Sometimes called original understanding, originalism, or intentionalism, the theory of original intent is applied by judges when they are asked to exercise the power of JUDICIAL REVIEW during a legal proceeding. (The power of judicial review is the power of state and federal courts to review and invalidate laws that have been passed by the legislative and executive branches of government but violate a constitutional principle.)
Not every judge adheres to the theory of original intent, and many adherents fail to apply it in a uniform and faithful manner. Judges who do attempt to apply this judicial philosophy generally agree that only through its application may courts be bound by the law and not their own views of what is desirable. They also generally agree that courts must apply original intent in order to preserve the representative democracy created by the federal Constitution.

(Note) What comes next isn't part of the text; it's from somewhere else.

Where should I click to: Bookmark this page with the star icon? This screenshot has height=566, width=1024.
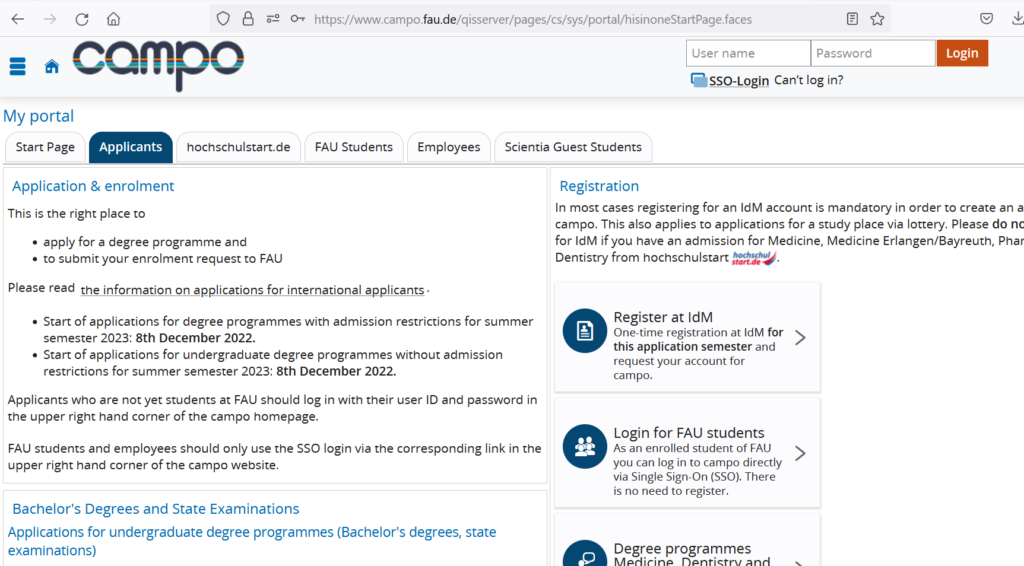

Originalists observe that the democracy created by the U.S. Constitution is marked by three essential features: a SEPARATION OF POWERS, FEDERALISM, and a BILL OF RIGHTS. The Constitution separates the powers of the federal government into three branches, which help foster what is known as a system of checks and balances. Article I of the Constitution delegates lawmaking power to the legislative branch, which comprises the two houses of Congress. This lawmaking power authorizes members of Congress to pass legislation that reflects the values of their voting constituency, usually consisting
of a plurality or majority of the adults residing in the representative's home state. If a representative makes policy that is inconsistent with the values of the representative's constituents, the representative will likely be voted out of office at the next election and replaced by someone who is more sensitive to popular will. Under this system, Congress remains perpetually accountable to the U.S. people, who, originalists point out, are the ultimate source of authority from which the Constitution derives its legitimacy.
The EXECUTIVE BRANCH is also held accountable to the U.S. public at the voting booth. Every four years, U.S. citizens are given the opportunity to determine who will be president of their country. They generally vote for someone who is perceived to represent their economic, societal, and personal interests on a variety of issues, including taxes, the WELFARE system, and the right to live and die free from governmental restraint.
Article II empowers the president to sign the congressional acts that he approves and VETO the rest, enabling the executive branch to...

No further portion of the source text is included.